‘Control Tower’ Your Network
A while back I promised to start disseminating some thoughts about tech ops. As the dev’t side has many schools of thoughts (Agile, Scrum, CMM, etc), I thought that tech ops deserved its own philisophies.
So here’s my first:
“Thou shalt not touch the application servers, especially developers” – Everything should be centralized to controller services, i.e. you should control tower your network.
You can imagine the chaos if thousands of airlines & airport operators operated like the internet, constantly broadcasting “here I am”, and their location + ‘trying to land now’ to all their peers. Large complex systems often fight between centralized & distributed control structures. Sometimes, such as in the world of airports, a centralized structure is obvious.
Similarly in the world of tech ops for a high-availability system, I’d recommend a centralized control paradigm – there should be no need to ever touch an application server. All of the functions for which you would consider logging onto a server should be centralized elsewhere into your own ‘control tower’. For instance, all of the below should be centralized:
1. Use a centralized authentication server, never setup users on a server – use LDAP
2. Have a centralized logging server – use syslogng + some viewer (splunk, chainsaw, etc)
3. Have only a single point of config mgmt – use Puppet, Chef, your own scripts that check SVNs or something else, but have one place to change configuration on all the servers, don’t logon to change your connection pool size.
4. Deploy new builds either from your config mgmt system or using a centralized deployment system, don’t log into each node to deploy.
5. Monitoring should send metrics back to a single central monitoring server with alerts, graphs and all the data goodness you need.
When you first start designing your network, you must include this in your layout. Sacrifice the time and effort to do this up front, it will save you a lot of time down the road (trust me, I learnt this the hard way).
For security purposes run your LDAP servers and centralized logging server on distinct servers. If someone hacks your LDAP server or an application server they can try to alter logs to cover their tracks, at least make them go one step further and find your centralized logging system.
In terms of centralized configuration management your choices are basically around levels of automation.
On the more manual side, an interesting solution I have seen is to point apt-get to your own bridged distro server. Run apt-get upgrade or install to get new packages on the app servers (from a centralized script of course!)
The more common automated solutions I have seen are Puppet or SVN. Both provide version management, if some changes have been made, files are updated accordingly.
A control tower paradigm will provide several benefits:
-Far more security and control as you’ll be able to lock out most users from your production servers.

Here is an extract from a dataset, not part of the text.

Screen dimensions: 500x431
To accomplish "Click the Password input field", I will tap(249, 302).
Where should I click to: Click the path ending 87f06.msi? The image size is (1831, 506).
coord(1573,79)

-Less maintenance related outages and higher uptime. Sometimes you are your own worst enemy when it comes to uptime
-Maintenance windows will have less manual human work, leaving less room for errors & more time for more planned works
-Traceability, finding problems & troubleshooting will be significantly faster as you’ll be able to scan through a single point of configuration and a single log pool. Rambling through 40 servers to find one incorrect setting is a nightmare
The last great point of implementing the control tower is that developers can buzz the control tower Maverick-style to piss off the ops folks (i.e. break all the rules & deploy stuff without permission!).

“What were you developers doing out there on the network?”
“We were communicating with the ops team… you know… sign language… and we did our deployment while being upside down at mach 5… yeeeeeehaw”